## Data
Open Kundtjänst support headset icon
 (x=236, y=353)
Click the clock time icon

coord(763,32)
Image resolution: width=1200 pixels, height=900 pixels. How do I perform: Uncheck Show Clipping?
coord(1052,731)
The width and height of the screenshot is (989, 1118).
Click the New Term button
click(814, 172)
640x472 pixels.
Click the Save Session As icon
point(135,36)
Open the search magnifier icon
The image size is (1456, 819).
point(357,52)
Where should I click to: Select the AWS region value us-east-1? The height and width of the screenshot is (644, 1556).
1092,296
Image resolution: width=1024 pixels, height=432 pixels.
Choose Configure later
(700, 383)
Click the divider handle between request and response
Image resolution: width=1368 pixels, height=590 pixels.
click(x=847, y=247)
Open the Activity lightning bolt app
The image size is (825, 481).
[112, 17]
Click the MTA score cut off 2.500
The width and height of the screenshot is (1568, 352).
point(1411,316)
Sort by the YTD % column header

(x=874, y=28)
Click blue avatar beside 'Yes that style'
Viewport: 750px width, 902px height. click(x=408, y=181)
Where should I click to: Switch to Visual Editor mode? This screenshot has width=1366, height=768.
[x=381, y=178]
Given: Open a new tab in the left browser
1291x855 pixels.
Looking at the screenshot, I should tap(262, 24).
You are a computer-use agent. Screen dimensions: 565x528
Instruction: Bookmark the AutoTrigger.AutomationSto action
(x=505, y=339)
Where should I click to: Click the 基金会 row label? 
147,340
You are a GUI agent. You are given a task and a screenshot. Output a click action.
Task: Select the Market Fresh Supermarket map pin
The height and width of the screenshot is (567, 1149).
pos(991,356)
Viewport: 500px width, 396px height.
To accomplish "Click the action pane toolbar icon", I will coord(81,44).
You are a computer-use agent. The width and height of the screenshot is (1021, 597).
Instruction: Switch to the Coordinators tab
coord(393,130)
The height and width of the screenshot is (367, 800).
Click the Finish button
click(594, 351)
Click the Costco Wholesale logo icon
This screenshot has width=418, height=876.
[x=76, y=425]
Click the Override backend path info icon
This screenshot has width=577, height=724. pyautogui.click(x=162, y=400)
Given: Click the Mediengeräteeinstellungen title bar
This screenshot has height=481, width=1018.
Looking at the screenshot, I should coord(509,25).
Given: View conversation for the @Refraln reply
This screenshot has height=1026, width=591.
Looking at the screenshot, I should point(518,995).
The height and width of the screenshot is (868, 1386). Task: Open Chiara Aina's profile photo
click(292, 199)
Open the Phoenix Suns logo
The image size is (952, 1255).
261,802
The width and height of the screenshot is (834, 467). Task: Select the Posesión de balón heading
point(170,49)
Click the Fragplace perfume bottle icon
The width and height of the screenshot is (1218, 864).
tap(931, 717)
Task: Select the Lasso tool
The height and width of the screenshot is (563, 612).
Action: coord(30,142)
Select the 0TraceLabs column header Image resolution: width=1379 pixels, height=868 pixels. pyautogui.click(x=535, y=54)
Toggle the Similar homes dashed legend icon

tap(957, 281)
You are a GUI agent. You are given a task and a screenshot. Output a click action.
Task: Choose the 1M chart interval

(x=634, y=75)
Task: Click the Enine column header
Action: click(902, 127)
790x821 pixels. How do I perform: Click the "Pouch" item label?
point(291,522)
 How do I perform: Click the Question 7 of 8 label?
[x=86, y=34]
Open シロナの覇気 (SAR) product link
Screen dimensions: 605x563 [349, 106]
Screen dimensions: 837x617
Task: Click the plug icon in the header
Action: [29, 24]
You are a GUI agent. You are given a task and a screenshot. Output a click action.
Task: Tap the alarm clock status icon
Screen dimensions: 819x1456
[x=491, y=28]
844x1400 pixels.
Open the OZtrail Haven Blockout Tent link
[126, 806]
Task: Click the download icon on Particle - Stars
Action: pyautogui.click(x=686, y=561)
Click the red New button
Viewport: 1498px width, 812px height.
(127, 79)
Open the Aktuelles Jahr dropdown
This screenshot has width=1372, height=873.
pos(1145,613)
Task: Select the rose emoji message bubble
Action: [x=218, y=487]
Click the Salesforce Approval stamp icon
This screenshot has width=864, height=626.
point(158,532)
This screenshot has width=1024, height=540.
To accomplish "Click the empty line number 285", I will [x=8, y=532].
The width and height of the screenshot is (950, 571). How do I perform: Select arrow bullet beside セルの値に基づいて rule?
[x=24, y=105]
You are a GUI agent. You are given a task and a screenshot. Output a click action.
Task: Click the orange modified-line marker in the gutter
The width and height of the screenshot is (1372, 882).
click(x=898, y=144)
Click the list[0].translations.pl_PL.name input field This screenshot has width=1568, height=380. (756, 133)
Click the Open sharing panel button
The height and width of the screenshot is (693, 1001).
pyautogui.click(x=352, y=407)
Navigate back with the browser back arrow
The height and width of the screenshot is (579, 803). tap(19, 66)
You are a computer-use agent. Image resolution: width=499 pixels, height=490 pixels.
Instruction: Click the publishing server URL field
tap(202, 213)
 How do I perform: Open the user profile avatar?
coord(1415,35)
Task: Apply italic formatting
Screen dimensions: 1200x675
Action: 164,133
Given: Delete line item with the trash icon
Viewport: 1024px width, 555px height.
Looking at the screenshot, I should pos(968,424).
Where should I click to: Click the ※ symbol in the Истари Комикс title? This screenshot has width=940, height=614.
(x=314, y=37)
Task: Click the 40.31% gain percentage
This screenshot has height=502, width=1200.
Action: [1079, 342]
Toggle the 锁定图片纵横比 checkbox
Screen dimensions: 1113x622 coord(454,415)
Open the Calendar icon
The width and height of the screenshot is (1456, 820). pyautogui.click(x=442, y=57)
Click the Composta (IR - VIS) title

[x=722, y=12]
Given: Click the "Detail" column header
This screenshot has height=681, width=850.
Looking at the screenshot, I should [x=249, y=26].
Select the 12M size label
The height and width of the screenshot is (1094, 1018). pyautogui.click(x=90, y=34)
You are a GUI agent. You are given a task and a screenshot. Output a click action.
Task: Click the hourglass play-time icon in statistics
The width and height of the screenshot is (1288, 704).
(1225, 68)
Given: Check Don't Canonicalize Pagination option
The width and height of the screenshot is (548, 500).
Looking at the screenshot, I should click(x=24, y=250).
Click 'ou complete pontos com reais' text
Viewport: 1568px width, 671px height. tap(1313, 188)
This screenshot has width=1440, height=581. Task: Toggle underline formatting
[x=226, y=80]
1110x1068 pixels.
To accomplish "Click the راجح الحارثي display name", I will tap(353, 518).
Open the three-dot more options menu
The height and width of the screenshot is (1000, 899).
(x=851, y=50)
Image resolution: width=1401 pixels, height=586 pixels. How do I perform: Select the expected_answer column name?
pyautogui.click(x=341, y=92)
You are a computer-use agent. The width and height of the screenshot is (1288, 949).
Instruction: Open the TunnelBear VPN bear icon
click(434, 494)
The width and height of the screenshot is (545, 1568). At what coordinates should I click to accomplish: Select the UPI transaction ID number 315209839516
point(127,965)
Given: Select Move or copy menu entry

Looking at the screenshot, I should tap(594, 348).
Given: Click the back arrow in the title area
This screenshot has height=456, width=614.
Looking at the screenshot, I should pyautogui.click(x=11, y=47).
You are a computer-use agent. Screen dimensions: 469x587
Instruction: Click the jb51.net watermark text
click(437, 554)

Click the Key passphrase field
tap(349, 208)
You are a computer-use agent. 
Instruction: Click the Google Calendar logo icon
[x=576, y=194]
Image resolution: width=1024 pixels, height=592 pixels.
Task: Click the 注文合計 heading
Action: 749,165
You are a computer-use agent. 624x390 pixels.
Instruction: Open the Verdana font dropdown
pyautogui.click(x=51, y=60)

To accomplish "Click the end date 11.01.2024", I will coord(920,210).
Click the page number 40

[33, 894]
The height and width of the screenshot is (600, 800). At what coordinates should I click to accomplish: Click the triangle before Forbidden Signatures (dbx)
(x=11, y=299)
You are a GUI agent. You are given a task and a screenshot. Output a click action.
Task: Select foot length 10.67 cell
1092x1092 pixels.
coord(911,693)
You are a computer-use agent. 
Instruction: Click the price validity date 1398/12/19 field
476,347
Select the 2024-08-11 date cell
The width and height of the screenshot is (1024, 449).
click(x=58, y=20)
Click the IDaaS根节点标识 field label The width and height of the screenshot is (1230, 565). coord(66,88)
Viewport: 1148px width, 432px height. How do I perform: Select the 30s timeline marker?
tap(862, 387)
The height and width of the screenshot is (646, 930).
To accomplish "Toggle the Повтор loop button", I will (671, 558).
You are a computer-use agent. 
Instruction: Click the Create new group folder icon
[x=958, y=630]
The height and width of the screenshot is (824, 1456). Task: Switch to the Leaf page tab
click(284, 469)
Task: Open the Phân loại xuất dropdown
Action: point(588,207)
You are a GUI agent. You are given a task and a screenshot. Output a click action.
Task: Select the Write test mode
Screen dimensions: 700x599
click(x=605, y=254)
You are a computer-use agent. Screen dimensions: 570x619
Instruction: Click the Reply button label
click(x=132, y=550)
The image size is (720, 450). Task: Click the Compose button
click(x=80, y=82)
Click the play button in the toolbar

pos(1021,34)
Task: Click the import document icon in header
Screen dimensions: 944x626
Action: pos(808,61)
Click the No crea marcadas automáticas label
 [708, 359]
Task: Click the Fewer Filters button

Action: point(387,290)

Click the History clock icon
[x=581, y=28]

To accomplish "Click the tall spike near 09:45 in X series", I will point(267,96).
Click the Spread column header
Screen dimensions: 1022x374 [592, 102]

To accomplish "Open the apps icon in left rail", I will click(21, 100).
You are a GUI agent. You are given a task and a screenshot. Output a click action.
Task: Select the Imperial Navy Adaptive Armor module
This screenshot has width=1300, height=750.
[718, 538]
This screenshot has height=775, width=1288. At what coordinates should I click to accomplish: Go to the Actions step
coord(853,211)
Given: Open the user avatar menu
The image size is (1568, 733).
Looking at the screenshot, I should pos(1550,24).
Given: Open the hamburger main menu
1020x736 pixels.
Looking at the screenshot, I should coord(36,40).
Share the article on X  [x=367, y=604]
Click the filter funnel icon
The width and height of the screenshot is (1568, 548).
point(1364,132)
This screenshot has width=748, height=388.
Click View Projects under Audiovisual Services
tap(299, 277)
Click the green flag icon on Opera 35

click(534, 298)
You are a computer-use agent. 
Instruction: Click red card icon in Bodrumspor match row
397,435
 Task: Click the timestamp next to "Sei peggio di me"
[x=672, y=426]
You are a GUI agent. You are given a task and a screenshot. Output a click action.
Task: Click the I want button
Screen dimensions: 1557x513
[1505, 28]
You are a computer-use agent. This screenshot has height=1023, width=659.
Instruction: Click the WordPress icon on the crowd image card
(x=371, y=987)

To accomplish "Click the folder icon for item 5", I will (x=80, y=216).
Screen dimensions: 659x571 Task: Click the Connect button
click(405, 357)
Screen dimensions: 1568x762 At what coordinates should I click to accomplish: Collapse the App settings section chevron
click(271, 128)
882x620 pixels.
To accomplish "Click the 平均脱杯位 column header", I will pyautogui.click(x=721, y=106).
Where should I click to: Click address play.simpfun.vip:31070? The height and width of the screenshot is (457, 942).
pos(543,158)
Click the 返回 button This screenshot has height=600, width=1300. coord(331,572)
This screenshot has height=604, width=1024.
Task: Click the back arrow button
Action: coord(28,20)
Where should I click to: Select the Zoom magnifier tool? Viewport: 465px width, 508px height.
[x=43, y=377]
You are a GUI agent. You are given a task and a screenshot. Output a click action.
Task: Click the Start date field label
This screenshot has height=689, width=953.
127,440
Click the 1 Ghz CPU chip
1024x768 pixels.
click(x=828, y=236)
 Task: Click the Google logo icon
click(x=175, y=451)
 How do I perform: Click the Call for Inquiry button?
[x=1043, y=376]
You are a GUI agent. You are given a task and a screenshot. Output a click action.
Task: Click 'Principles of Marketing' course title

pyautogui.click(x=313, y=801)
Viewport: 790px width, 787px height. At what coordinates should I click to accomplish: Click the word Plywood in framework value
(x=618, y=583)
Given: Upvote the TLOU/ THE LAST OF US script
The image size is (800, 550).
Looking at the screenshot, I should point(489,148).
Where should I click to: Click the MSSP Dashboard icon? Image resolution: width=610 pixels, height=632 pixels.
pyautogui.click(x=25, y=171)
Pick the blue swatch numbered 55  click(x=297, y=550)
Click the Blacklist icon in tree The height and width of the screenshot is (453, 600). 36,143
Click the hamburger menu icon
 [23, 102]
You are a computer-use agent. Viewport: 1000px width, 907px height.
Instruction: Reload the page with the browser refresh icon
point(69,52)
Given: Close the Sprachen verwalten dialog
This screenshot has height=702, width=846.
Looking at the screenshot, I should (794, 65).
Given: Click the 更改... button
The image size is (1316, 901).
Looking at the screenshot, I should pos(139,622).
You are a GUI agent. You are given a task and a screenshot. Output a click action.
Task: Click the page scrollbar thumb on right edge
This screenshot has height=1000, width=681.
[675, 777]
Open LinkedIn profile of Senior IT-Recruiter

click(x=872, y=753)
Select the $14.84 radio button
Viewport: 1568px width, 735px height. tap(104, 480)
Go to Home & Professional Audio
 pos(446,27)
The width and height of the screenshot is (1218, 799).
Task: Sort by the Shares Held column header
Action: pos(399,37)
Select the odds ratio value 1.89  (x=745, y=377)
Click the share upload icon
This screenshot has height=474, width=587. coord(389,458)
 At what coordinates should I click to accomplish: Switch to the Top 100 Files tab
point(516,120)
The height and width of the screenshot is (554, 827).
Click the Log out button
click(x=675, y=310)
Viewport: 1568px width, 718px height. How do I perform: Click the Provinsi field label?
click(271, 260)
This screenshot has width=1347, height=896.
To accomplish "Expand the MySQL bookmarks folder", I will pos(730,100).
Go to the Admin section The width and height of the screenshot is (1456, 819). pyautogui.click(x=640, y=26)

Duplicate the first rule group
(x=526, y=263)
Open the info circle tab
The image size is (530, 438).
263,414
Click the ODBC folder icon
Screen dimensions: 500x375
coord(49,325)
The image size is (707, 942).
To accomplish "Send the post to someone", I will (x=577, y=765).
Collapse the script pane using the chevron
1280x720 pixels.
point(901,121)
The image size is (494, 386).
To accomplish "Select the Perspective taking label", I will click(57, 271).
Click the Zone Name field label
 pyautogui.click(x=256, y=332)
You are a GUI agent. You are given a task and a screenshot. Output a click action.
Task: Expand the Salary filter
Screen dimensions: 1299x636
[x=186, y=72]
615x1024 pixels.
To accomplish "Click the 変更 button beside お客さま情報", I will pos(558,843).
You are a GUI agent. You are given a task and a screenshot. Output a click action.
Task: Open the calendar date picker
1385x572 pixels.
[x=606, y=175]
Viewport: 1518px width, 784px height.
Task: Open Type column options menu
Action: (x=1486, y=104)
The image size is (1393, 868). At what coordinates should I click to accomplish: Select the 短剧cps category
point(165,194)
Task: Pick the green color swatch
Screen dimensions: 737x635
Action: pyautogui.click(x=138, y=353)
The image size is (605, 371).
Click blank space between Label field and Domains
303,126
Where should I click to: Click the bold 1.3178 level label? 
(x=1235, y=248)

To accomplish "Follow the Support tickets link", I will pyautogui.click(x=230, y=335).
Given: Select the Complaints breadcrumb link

## What you will do
Look back at the entries above and repeat, unchanged, every line from the line holding "Click the Finish button" through the line holding "Click the red New button".

## Answer space
Click the Finish button
click(594, 351)
Click the Costco Wholesale logo icon
This screenshot has width=418, height=876.
[x=76, y=425]
Click the Override backend path info icon
This screenshot has width=577, height=724. pyautogui.click(x=162, y=400)
Given: Click the Mediengeräteeinstellungen title bar
This screenshot has height=481, width=1018.
Looking at the screenshot, I should coord(509,25).
Given: View conversation for the @Refraln reply
This screenshot has height=1026, width=591.
Looking at the screenshot, I should point(518,995).
The height and width of the screenshot is (868, 1386). Task: Open Chiara Aina's profile photo
click(292, 199)
Open the Phoenix Suns logo
The image size is (952, 1255).
261,802
The width and height of the screenshot is (834, 467). Task: Select the Posesión de balón heading
point(170,49)
Click the Fragplace perfume bottle icon
The width and height of the screenshot is (1218, 864).
tap(931, 717)
Task: Select the Lasso tool
The height and width of the screenshot is (563, 612).
Action: coord(30,142)
Select the 0TraceLabs column header Image resolution: width=1379 pixels, height=868 pixels. pyautogui.click(x=535, y=54)
Toggle the Similar homes dashed legend icon

tap(957, 281)
You are a GUI agent. You are given a task and a screenshot. Output a click action.
Task: Choose the 1M chart interval

(x=634, y=75)
Task: Click the Enine column header
Action: click(902, 127)
790x821 pixels. How do I perform: Click the "Pouch" item label?
point(291,522)
 How do I perform: Click the Question 7 of 8 label?
[x=86, y=34]
Open シロナの覇気 (SAR) product link
Screen dimensions: 605x563 [349, 106]
Screen dimensions: 837x617
Task: Click the plug icon in the header
Action: [29, 24]
You are a GUI agent. You are given a task and a screenshot. Output a click action.
Task: Tap the alarm clock status icon
Screen dimensions: 819x1456
[x=491, y=28]
844x1400 pixels.
Open the OZtrail Haven Blockout Tent link
[126, 806]
Task: Click the download icon on Particle - Stars
Action: pyautogui.click(x=686, y=561)
Click the red New button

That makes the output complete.